TINYINT, SMALLINT, INT

INT

BIGINT

LONG

REAL

FLOAT

DOUBLE

DOUBLE

BOOLEAN

BOOLEAN

VARCHAR and all other types

STRING

All Avro types are a union of the NULL type and the actual type.

JSON Messages

If values are in the JSON format, configure the valueFormat field as the json-flat type, and map column names to the JSON keys.

CREATE MAPPING my_topic(
    (1)
    __key BIGINT,
    ticker VARCHAR,
    amount INT)
TYPE Kafka
OPTIONS (
    'keyFormat' = 'bigint',
    'valueFormat' = 'json-flat',
    'bootstrap.servers' = '127.0.0.1:9092');
1 Column list

There are no additional options for this format.

JSON’s type system doesn’t match SQL’s exactly. For example, JSON numbers have unlimited precision, but such numbers are typically not portable. We convert SQL integer and floating-point types into JSON numbers. We convert the DECIMAL type, as well as all temporal types, to JSON strings.

We don’t support the JSON type from the SQL standard yet. That means you can’t use functions like JSON_VALUE or JSON_QUERY. If your JSON documents don’t all have the same fields or if they contain nested objects, the usability is limited.

Java Messages

Java serialization uses the Java objects exactly as the KafkaConsumer.poll() method returns them. You can use this format for objects serialized using Java serialization or any other serialization method.

For this format you must also specify the class name using keyJavaClass and valueJavaClass options, for example:

CREATE MAPPING my_topic
TYPE Kafka
OPTIONS (
    'keyFormat' = 'java',
    'keyJavaClass' = 'java.lang.Long',
    'valueFormat' = 'java',
    'valueJavaClass' = 'com.example.Person',
    'value.serializer' = 'com.example.serialization.PersonSerializer',
    'value.deserializer' = 'com.example.serialization.PersonDeserializer',
    'bootstrap.servers' = '127.0.0.1:9092');

If the Java class corresponds to one of the basic data types (numbers, dates, strings), that type will be used for the key or value and mapped as a column named __key for keys and this for values. In the example above, the key will be mapped with the BIGINT type. In fact, the above keyFormat and keyJavaClass options are equivalent to 'keyFormat'='bigint'.

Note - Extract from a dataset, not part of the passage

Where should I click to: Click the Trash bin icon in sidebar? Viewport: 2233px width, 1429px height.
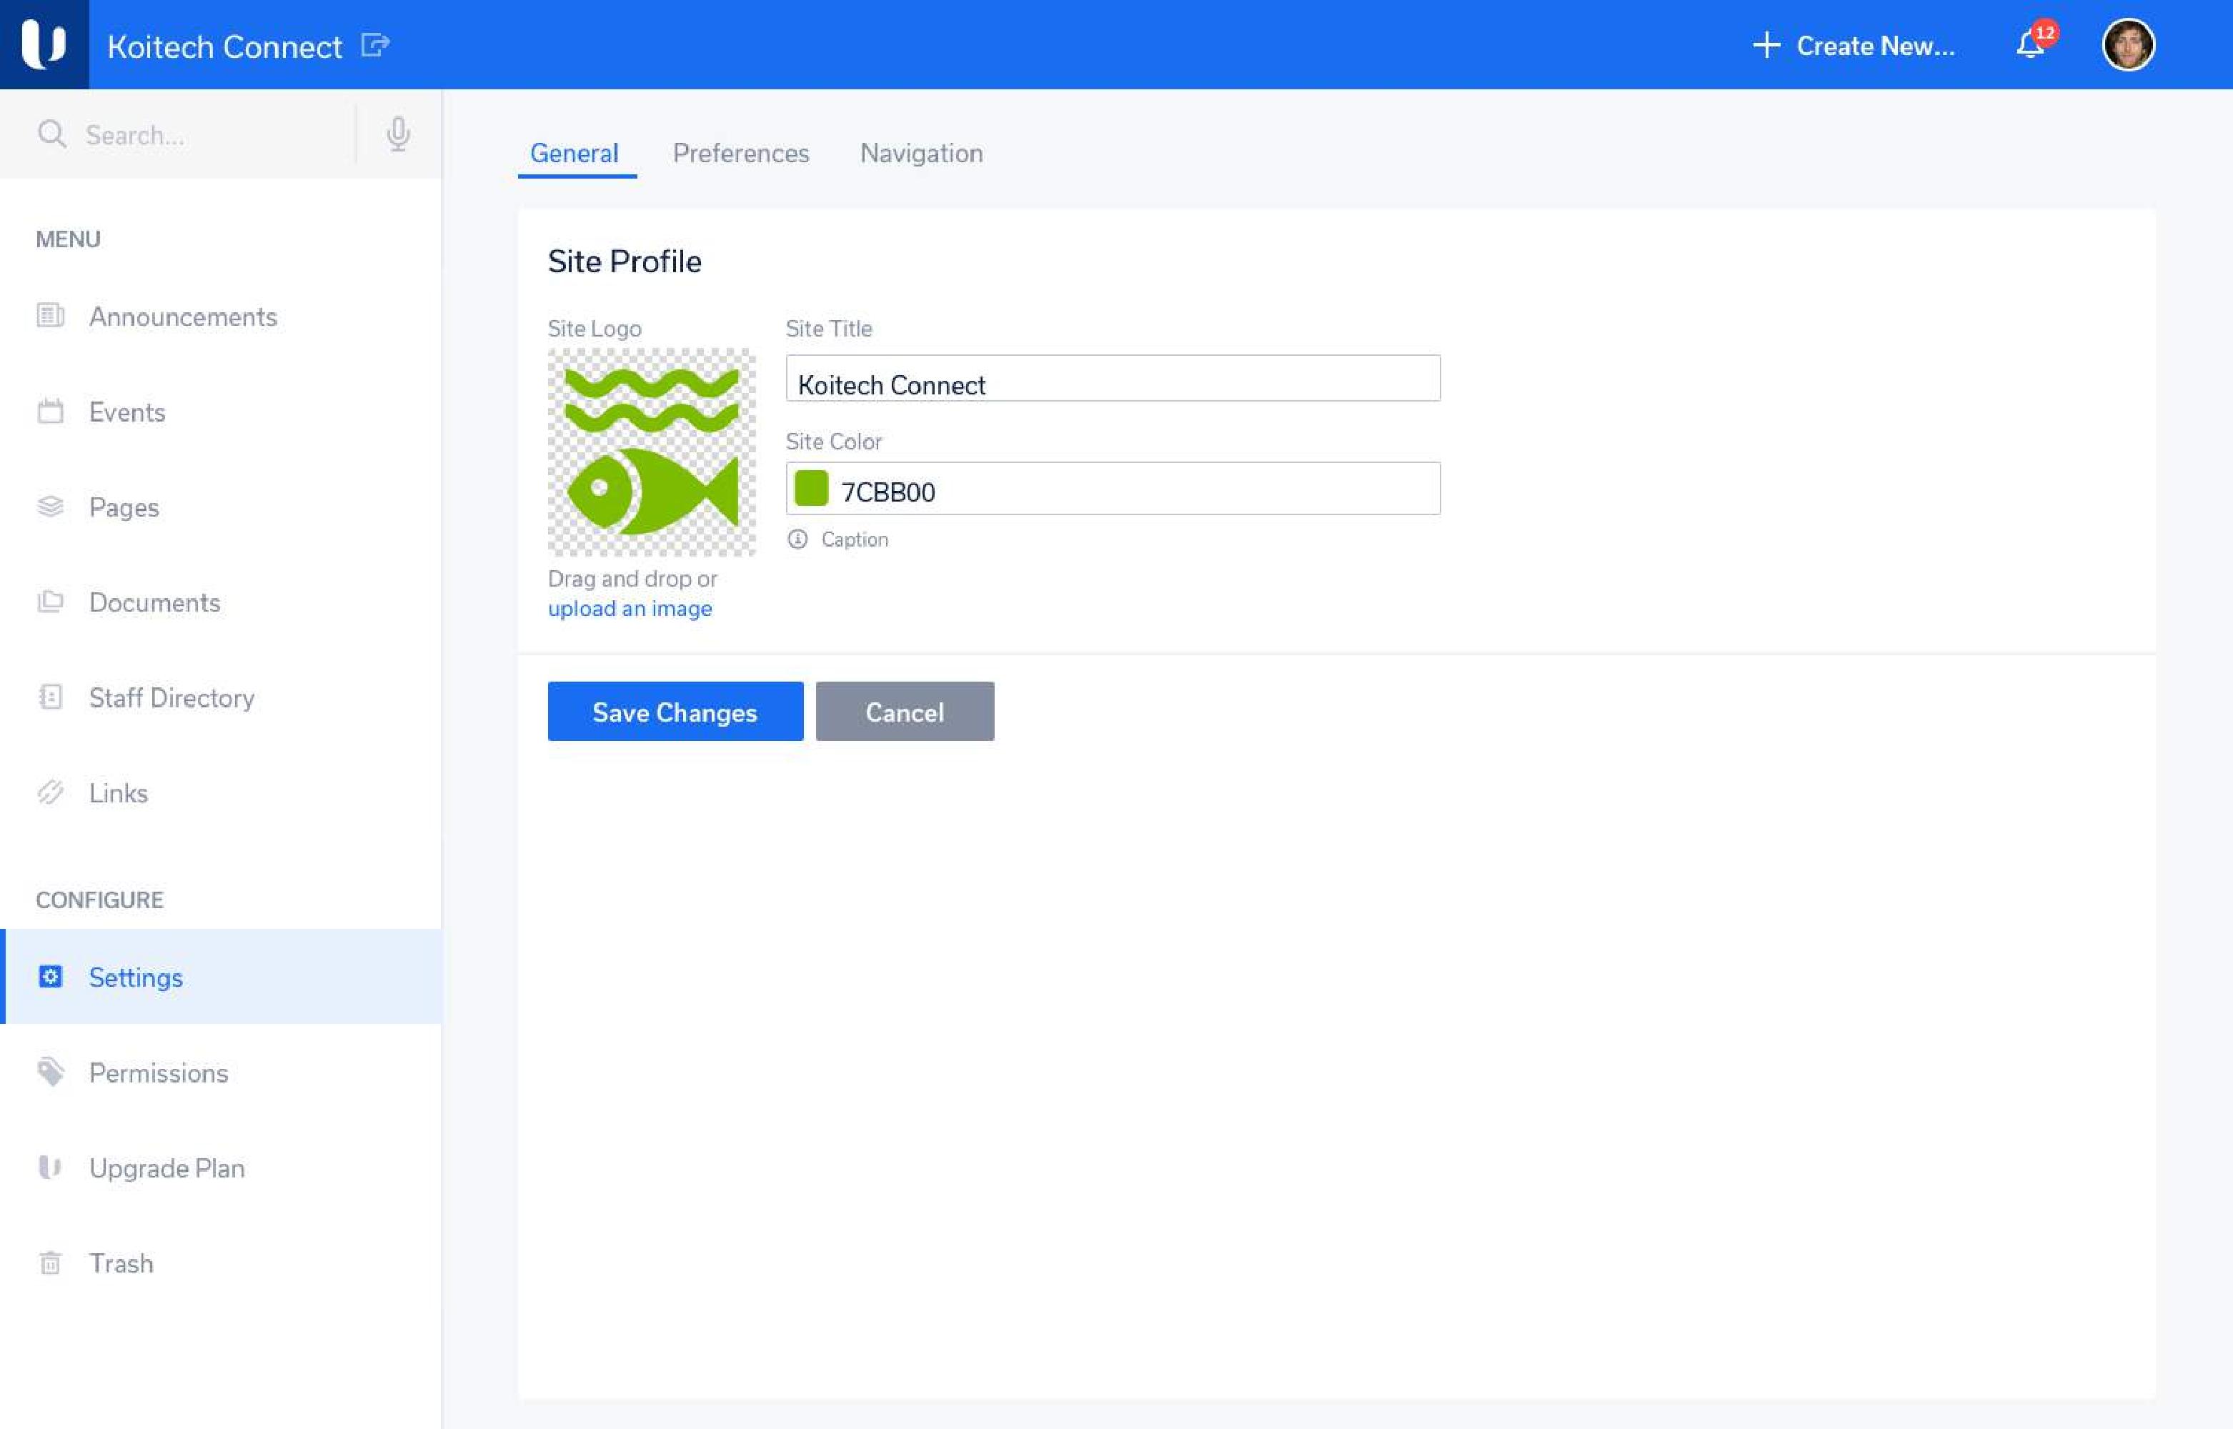(x=50, y=1263)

If the Java class is not one of the basic types, Hazelcast will analyze the class using reflection and use its properties as column names. It recognizes public fields and JavaBean-style getters. If some property has a non-primitive type, it will be mapped under the SQL OBJECT type.

Mapping Column Names

For JSON and Avro formats, you must specify the columns names in the mapping.

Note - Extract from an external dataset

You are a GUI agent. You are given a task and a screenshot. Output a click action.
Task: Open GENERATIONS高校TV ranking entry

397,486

For keys, the format of the column name must be either __key.<name> for a field in the key or this.<name> for a field in the value.

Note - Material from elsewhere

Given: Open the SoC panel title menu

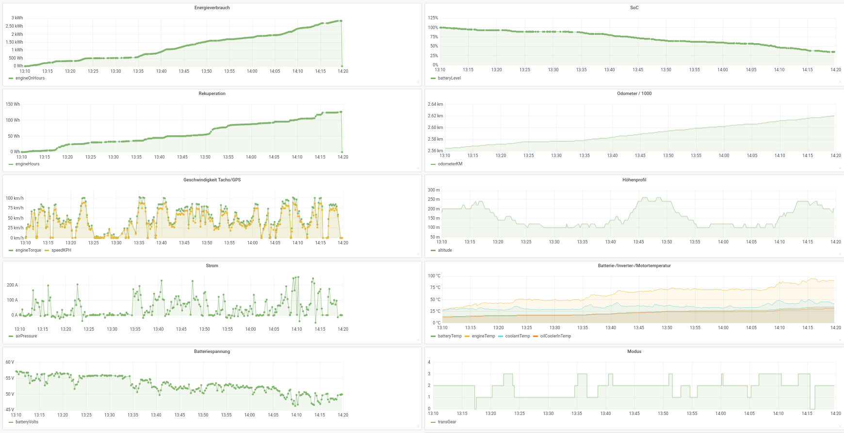Looking at the screenshot, I should (x=634, y=8).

The column name defaults to this.<columnName>.

Heterogeneous Messages

The Kafka connector supports heterogeneous messages. For example, say you have these messages in your topic:

{"name":"Alice","age":42}
{"name":"Bob","age":43,"petName":"Zaz"}

If you map the column petName, it will have the value null for the entry with key=1. This scenario is supported. Similar behavior works with Avro format.